It was a snowy night, and snow covered all the runways. We waited in the airport terminal in New York until we were informed that there was no way that we could board the plane. They would have to clear away the snow first, and our flight would be delayed.
It’s not easy to board a flight after a two-and-a-half-hour delay, but it’s not so terrible. The problem was that we had to catch a connecting flight. We had a stopover in London, and we were supposed to fly to Israel from there. If we arrived two and a half hours late, the flight to Israel would already have taken off, and we would have missed it. What were we to do?
After two and a half nerve-racking hours, we finally boarded the plane, tired and worn out. The most natural thing would have been for us to stretch out on the seat and go to sleep after the long wait. But the pressure of not knowing what would happen when we arrived in London and how we would get a flight from there to Eretz Yisrael did not allow us to relax in the skies above the Atlantic.
There were about thirty of us on that flight who were going to Eretz Yisrael. We naturally formed a group in our shared difficulty as, shocked, we heard about the alternate plans that had been made for us. In London, we were to board a flight to Dubai. In Dubai we would wait six hours, and only then would we fly to Israel.
When we heard these plans we were very upset, and we let them know it. We had no strength for an additional flight and such a long wait! It was really upsetting. Really, really annoying. Really not right.
Among our group, there were some people in the know, who had connections, and they promised to try to do whatever they could. The minute they had more to tell us, they would do so, and in the meantime, it was recommended that we rest, because we would be landing soon.
In the seat in front of us sat a chareidi family. They had not joined the conversation and the pressured talks at all. They were so calm that I was sure that England was their final destination.
I saw how the steward turned to them in English and spoke to them, but the father did not understand. He turned to me. “Can you please translate what he is saying?”

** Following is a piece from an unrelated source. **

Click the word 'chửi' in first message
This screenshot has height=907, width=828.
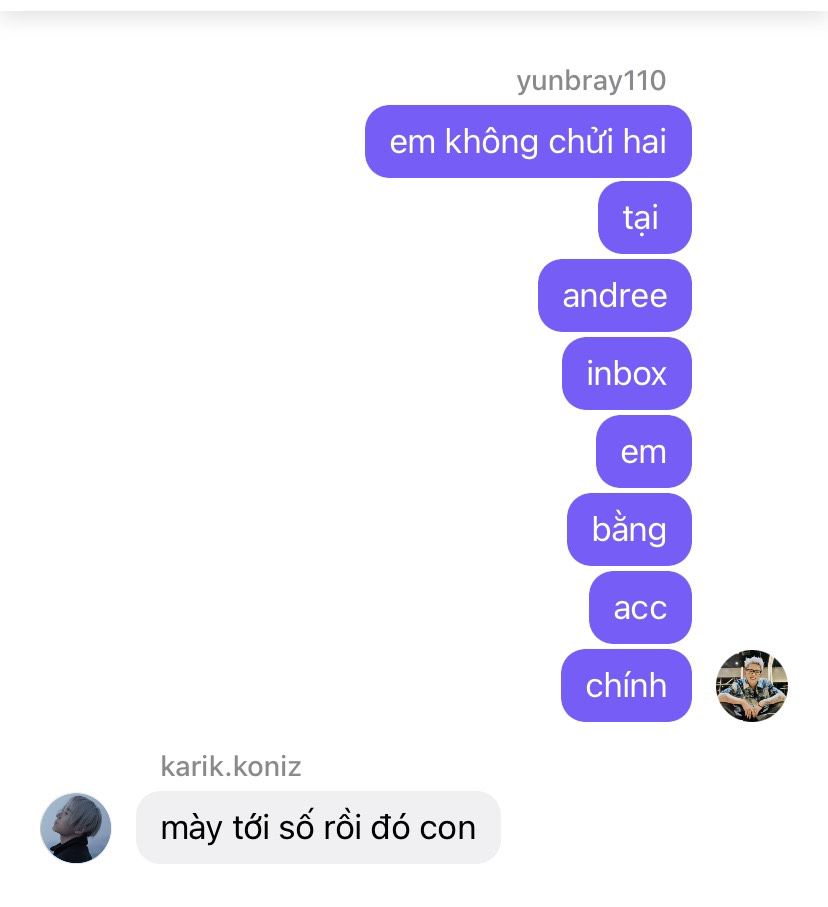pyautogui.click(x=580, y=142)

That’s how I became the translator for a family that did not speak a word of English. I translated word for word, and I was amazed. The steward asked them what their destination was. They answered, “Israel.” They showed him their tickets, and he arranged a seat for them on an alternate flight from London directly to Israel! I heard it with my own ears, and I was the one who passed on the message with my own mouth. It was all so straightforward and simple.

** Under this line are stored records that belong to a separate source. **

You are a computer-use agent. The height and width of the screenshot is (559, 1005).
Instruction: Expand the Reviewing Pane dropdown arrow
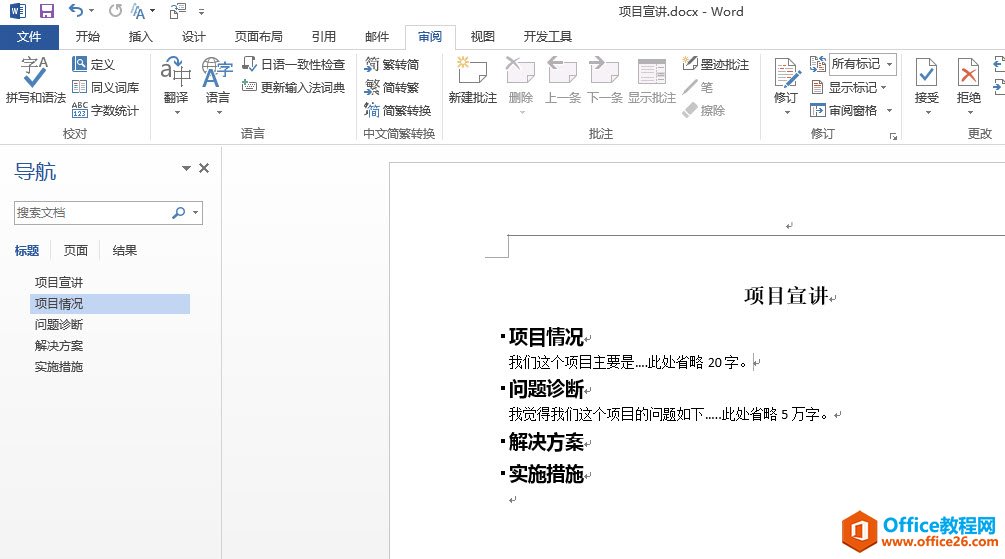(889, 110)
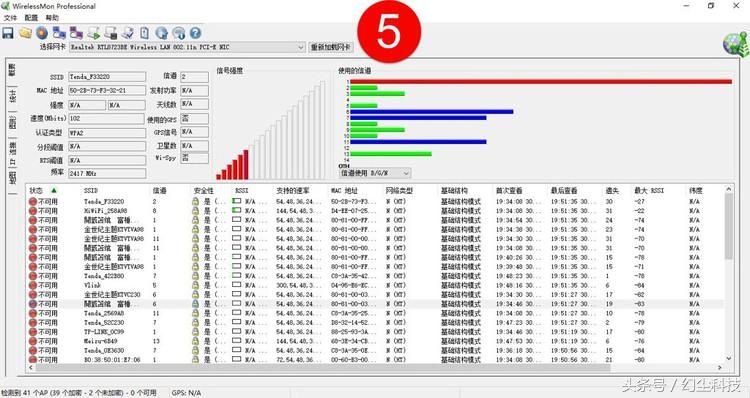Click the reload network cards button
The height and width of the screenshot is (398, 750).
click(x=331, y=47)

We were pressured and talking and turning over the world, high above the clouds, making connections between continents, while they were sitting calmly and trusting that Hashem would arrange everything for them, and He truly did!
The plane landed at the London airport. They allowed us to stay in a hotel, and each of the travelers to Israel tried to improve his route. Some of the passengers in our group switched to a flight to Paris, and from there to Israel, some stayed with the six-hour stopover in Dubai, and some of them, like us and a few others, had it even better. We heard that a flight had opened from London to Israel, and we managed to get onto the list of passengers, along with the calm family for whom I had translated the steward’s words.

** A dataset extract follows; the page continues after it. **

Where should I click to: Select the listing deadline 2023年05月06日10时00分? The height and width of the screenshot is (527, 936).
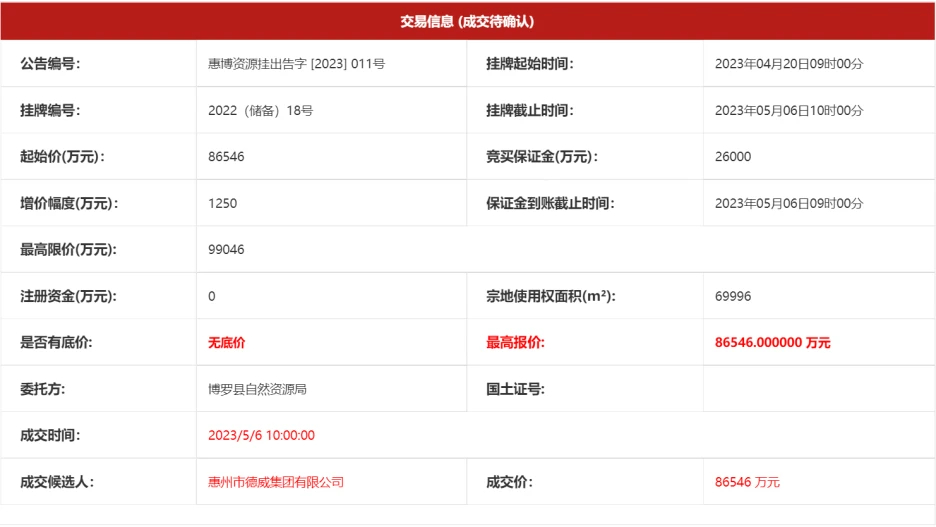[788, 111]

“What a miracle that we know English,” my daughter said, “so we were able to understand what was happening and to get onto the flight to Israel at the end.”
“No, my daughter,” I told her. “It’s not the English language that stood by us. People can speak not a word of English and get everything, and others can know English and French fluently and not get anything. If we hadn’t known English, we would have succeeded just like that family that didn’t know English and did nothing, and nonetheless things worked out for them easily, with a direct flight from England, directly from the Creator of the world. We relied on other things, and they relied only on Hashem. You don’t need anything other than siyata d’Shmaya.